Zum zweiten: Die Regierungen haben eine Schließung der stationären Verkaufsflächen beschlossen, während einerseits der Onlinehandel unberührt blieb, andererseits unsere Wettbewerber auf der Fläche (Verbrauchermärkte, später auch Baumärkte) unsere Sortimente verkauft haben. Mit großem Erfolg, zu unserem Nachteil, der in manchen Fällen bis zur Existenzgefährdung reicht. Einer unserer Hersteller meldet einen Auftragseingang mit + 230 Prozent! Die Politik hat einen klaren Trennstrich gezogen zwischen stationärem, sortimentsbezogenen Einzelhandel und dem Rest. Von den Führungskräften der Industrie erwarte und verlange ich jetzt den Gang zum Bundeskartellamt. Wenn die Politik eine Trennung zwischen stationärem Handel und Onlinehandel erlaubt und bewusst zieht, kann sich dem das Bundeskartellamt nicht verwehren. Es müssen jetzt blitzschnell Sortimente oder wenigstens Angebote erlaubt sein, die nur dem stationärem Handel zwecks Existenzsicherung zur Verfügung stehen. Wie beim Shutdown – innerhalb von wenigen Tagen.

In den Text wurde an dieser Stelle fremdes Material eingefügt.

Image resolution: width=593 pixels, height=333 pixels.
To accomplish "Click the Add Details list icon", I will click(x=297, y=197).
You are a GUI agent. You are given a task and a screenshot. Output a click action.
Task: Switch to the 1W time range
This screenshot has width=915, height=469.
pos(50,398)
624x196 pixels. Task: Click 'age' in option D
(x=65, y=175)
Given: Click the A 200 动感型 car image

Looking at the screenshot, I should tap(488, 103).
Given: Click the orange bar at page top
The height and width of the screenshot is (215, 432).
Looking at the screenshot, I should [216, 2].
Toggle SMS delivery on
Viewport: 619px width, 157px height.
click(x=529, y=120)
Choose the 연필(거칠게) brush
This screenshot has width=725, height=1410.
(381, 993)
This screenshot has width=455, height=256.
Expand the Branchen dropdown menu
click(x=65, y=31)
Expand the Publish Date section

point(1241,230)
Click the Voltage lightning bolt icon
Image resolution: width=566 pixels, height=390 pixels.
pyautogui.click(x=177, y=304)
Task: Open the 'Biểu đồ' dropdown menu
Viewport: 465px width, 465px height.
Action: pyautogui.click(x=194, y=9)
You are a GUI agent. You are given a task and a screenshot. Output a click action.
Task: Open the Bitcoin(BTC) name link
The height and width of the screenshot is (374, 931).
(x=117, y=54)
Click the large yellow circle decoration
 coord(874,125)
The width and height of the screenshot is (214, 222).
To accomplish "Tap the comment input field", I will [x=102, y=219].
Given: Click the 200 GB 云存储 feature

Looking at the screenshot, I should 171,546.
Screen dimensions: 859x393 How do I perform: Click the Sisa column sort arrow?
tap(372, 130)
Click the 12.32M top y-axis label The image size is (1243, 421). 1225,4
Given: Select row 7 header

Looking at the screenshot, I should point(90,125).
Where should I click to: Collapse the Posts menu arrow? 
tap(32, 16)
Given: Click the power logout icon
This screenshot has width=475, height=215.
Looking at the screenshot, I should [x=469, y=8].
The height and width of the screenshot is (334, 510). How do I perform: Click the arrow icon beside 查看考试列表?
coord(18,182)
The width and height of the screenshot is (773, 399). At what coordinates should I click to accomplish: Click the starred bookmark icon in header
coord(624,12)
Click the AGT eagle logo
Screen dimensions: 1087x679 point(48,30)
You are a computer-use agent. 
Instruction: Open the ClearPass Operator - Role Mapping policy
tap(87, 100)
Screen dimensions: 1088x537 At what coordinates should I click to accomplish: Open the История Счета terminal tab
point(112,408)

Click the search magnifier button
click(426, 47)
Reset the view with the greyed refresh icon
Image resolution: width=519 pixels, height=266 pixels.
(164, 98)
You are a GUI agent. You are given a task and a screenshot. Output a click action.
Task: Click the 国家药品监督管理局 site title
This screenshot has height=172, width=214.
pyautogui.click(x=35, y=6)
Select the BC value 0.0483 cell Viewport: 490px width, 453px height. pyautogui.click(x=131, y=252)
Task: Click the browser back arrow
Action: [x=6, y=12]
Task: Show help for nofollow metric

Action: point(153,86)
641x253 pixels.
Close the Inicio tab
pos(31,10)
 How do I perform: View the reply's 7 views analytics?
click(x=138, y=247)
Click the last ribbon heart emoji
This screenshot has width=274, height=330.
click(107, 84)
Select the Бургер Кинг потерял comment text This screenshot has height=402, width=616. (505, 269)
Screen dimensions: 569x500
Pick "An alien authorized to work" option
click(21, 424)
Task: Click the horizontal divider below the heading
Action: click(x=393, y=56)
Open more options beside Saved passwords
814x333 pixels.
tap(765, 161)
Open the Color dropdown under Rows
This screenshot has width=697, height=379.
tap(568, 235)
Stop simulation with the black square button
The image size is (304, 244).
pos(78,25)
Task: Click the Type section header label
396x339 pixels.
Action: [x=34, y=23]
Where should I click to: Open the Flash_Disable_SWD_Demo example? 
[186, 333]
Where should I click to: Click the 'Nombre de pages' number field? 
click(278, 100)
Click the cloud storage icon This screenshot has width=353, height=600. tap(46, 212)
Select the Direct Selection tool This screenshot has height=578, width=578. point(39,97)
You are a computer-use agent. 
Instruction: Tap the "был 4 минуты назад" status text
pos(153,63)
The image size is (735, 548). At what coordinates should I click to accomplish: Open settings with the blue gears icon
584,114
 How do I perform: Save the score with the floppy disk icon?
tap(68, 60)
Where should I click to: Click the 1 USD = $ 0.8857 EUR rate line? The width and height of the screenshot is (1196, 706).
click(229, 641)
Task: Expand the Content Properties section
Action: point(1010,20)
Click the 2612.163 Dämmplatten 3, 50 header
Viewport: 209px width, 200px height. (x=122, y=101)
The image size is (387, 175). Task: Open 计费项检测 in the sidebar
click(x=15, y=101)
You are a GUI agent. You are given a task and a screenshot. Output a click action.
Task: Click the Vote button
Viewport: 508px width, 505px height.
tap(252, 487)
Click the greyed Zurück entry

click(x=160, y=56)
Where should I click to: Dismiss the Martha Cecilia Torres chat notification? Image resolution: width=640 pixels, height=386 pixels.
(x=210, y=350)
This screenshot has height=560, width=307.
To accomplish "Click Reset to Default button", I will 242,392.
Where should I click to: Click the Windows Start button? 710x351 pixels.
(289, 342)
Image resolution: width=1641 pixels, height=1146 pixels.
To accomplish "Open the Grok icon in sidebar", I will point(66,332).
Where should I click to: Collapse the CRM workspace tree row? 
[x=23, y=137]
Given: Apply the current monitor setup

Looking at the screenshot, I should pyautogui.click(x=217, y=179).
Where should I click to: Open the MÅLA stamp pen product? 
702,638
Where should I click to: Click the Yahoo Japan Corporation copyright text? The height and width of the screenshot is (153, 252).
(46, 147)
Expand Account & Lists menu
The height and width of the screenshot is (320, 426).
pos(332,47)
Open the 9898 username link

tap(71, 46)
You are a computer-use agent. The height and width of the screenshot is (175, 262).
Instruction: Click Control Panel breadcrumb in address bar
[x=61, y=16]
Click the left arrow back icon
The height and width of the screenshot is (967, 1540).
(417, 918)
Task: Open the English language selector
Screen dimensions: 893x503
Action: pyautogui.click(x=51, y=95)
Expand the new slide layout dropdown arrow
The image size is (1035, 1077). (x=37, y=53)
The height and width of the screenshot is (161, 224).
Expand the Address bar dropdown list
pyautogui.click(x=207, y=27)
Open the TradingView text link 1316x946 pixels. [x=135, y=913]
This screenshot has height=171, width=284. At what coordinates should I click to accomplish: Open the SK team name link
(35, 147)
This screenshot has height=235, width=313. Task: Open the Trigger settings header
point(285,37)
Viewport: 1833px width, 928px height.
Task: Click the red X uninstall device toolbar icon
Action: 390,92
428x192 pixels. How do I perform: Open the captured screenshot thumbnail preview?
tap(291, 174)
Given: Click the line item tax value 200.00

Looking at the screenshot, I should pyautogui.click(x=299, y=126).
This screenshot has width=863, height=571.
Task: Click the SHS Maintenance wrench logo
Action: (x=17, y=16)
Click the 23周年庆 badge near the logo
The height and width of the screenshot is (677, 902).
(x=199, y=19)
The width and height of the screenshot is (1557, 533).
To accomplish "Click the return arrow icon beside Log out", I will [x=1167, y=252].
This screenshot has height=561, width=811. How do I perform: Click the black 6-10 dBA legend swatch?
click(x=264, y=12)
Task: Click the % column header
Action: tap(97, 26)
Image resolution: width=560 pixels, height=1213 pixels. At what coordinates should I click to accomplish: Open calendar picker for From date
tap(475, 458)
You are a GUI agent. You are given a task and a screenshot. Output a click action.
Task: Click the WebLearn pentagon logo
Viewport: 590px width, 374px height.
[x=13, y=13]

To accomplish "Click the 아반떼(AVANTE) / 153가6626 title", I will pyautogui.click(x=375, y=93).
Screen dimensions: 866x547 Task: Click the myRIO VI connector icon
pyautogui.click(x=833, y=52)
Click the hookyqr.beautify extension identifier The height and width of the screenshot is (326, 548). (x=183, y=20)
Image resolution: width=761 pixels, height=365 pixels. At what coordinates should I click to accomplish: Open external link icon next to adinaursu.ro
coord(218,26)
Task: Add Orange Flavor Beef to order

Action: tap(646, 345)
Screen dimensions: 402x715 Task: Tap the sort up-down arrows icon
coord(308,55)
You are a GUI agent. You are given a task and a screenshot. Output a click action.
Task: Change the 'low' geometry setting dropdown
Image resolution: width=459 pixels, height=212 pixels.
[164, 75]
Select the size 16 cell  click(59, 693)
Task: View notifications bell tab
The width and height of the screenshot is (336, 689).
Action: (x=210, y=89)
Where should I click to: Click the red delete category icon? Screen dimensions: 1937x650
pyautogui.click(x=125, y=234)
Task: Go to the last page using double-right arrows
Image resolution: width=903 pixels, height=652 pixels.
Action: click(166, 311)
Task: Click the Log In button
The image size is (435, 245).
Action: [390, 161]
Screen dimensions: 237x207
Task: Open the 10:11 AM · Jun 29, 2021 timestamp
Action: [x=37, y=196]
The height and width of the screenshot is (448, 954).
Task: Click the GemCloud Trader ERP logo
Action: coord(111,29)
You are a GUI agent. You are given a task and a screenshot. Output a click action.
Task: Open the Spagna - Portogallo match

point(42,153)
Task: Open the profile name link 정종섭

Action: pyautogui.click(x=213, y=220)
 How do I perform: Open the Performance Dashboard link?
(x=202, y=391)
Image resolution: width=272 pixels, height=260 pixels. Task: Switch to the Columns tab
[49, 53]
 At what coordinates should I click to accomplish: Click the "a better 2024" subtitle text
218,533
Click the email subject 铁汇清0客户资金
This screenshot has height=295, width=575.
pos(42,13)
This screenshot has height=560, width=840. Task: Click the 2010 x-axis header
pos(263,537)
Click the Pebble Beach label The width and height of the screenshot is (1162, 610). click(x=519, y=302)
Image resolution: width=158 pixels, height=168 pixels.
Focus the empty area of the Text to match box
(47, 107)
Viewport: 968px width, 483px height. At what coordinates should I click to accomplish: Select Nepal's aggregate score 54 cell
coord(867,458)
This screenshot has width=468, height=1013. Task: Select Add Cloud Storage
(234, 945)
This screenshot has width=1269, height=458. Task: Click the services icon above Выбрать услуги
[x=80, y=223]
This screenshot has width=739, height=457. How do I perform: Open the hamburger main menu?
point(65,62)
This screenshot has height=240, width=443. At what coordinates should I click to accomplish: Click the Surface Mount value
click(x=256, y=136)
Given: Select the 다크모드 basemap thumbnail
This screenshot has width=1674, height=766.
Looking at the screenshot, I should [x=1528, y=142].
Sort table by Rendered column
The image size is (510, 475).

Wenn das Kartellamt dies nicht einsehen sollte, würde ich – wenn ich eine Führungskraft wäre – sofort einen Termin beim Bundesministerium für Wirtschaft, am besten natürlich ganz oben beim Minister Altmeier selbst erbitten, um diesen eventuellen Widerspruch aufzuklären. Die Politik hat die Trennung geschaffen und geduldet, jetzt sollten wir nicht lamentieren, sondern die Politik mit genau dieser Vorgehensweise konfrontieren.


Es geht um Existenzen. Glauben Sie, liebe Industrie, diese mit fünf Prozent „Welcome-Rabatt“ zu retten? Oder gar für die Zukunft zu sichern? Werden Sie Ihrer Verantwortung gegenüber Ihren Handelspartnern endlich gerecht – stehen Sie auf und kämpfen Sie. Für uns – Ihre Kunden und Abnehmer.


Und für uns als Händler wäre es ebenfalls sehr interessant, wer zuerst aktiv wird und wer abwartet. Auch dies ist ein Zeichen.


Wir unterstützen Sie mit vollem Einsatz. Wegen unserer Zukunft, die mit solch einem Vorgehen mehr abgesichert wäre, als mit fünf Prozent Überlebensrabatt.


In jeder Krise liegt auch eine Chance.